Copy these lines word for word, everything from the line containing "The image size is (780, 470)." down to the line containing "Action: click(1466, 1156)", with both of those lines included.

===

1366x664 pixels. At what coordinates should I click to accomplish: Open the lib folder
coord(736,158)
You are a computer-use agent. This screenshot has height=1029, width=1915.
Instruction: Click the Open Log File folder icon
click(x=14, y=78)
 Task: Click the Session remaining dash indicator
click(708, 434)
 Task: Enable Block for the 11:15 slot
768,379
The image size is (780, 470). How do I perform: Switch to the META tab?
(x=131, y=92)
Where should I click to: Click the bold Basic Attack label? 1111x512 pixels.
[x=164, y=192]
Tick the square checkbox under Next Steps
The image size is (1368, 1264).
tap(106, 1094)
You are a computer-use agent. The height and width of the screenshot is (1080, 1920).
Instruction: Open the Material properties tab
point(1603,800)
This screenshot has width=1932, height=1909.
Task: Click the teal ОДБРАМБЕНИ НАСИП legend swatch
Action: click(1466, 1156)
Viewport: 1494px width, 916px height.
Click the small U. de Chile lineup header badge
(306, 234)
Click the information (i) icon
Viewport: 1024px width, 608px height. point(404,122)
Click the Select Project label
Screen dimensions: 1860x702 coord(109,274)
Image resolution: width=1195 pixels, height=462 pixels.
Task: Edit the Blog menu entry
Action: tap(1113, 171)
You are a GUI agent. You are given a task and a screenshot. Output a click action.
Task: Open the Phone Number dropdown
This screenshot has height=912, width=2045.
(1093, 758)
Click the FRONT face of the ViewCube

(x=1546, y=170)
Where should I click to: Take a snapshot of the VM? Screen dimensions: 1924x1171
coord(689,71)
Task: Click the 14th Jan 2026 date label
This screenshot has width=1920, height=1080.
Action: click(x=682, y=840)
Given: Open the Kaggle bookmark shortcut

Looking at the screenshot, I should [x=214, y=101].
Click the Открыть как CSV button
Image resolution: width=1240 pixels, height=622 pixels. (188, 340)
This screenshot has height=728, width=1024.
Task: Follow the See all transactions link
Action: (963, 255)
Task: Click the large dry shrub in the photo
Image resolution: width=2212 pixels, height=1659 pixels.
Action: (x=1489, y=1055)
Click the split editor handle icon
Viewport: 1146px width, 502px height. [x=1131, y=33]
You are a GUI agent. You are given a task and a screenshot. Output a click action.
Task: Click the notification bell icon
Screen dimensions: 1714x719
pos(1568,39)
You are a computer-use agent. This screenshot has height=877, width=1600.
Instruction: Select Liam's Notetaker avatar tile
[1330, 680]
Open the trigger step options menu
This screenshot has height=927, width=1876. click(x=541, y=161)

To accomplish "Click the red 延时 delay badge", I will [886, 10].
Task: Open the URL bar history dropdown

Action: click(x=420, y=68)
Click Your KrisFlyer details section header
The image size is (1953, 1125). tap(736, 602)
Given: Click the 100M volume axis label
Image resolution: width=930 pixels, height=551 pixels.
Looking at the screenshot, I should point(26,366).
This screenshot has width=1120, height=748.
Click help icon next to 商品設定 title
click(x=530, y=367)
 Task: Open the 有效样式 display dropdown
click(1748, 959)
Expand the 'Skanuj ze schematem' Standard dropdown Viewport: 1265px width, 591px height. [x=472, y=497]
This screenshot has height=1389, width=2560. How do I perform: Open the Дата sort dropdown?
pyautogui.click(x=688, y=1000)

===

▶ _Correct result_
The image size is (780, 470). How do I perform: Switch to the META tab?
(x=131, y=92)
Where should I click to: Click the bold Basic Attack label? 1111x512 pixels.
[x=164, y=192]
Tick the square checkbox under Next Steps
The image size is (1368, 1264).
tap(106, 1094)
You are a computer-use agent. The height and width of the screenshot is (1080, 1920).
Instruction: Open the Material properties tab
point(1603,800)
This screenshot has width=1932, height=1909.
Task: Click the teal ОДБРАМБЕНИ НАСИП legend swatch
Action: click(1466, 1156)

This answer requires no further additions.